Uh, not that you were soliciting comments from people SUCH AS MYSELF, or anything. Oh, and I will put up with downright SQUALOR, as long as I can't see it (e.g. under the couch).

LoriD said...

We have a separate playroom that gets tidied up sporadically. It's out of the way and I don't have to look at it. For the other areas of the house, we try to do the one thing out at a time rule so that there's no big clean-up at the end of the day. Things still get untidy throughout the week, so we do tidy-up Fridays where we set the timer for 30 minutes, put on some loud music and everyone works to get the place back in order. It's a bit of a game.

Jess said...

Um, we are already messy and we don't even have kids or a dog yet. We hardly vacuum though I am vigilant about keeping the kitchen clean. Once we have a dog we'll have to vacuum more often, I suppose.

d e v a n said...

If I can only have one clean room, it's the kitchen. The sink and countertops/table have to be clear and then I can breathe. I hate when the floor is dirty too, so I sweep often but mop 1-2x a week.
The rest of the house is alright. I love the play room because I can put all the toys in there and shut the door! Magically makes the whole house clean! hehe

clueless but hopeful mama said...

The taking one thing out at a time is helpful to keep things from getting out of control. And if I'm going to be picking things up for Zoe I've started telling her that I'd prefer she had a bath and I'll help her out by cleaning up the toys later. That way she doesn't think magic fairies just appear to do it for her.

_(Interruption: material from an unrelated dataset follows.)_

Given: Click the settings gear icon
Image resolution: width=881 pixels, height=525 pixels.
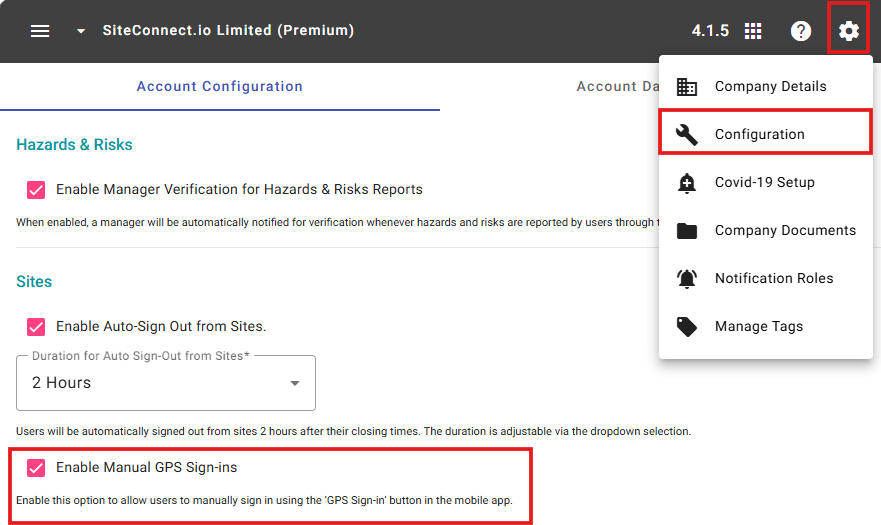Looking at the screenshot, I should (x=849, y=31).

But mostly what helps? This flickr group. http://flickr.com/groups/inreallife/

Joanne said...

I have to sweep the kitchen floor once or twice a day because my one year old is all over the place and it's disheartening for me to see her eat a piece of day old cheese from the floor. I also got a shark for the downstairs (which only consists of the livingroom and kitchen) because I find it easier to use than a broom and dustpan - that is, the one year old can't get into it as easily. My son is autistic and HATES the real vacuum - like he hates the sight of it - so I have to use it when he is at school and also when my daughter isn't napping so ... it can be a tight schedule!

I don't have a schedule like you do for the dusting, bathrooms, etc., but I sort of wish I did. I like semblance and order and - well, have none of it anymore. :)

Kelsey said...

You are better than I am and I'm afraid you'll never be able to come over to our house because it must be filthy compared to yours! I clean whatever gets so dirty I can't stand it anymore- that's my system.

Incidentally, my mom drove herself and us crazy trying to keep the house spotless when we were growing up and I seriously think there was a psychological toll for all of us. It's probably okay to let some things go.

Astarte said...

It depends what day of the week it is. During the week, I generally tidy up the kitchen and clean things up while the kids are at school, in between doing errands and volunteer stuff. In the spring I vacuum a lot more frequently, and in fact when we had a house with carpet it was every day, because of the dog fur, but normally it's once a week or so. Sometimes it's more if I decide to split the house into sections, since we have four full stories that need to be done and frankly, that's a LOT of vacuuming.

When the kids were tiny, I did a lot of the cleaning up if it was nighttime, but if it was during the day I made them help some.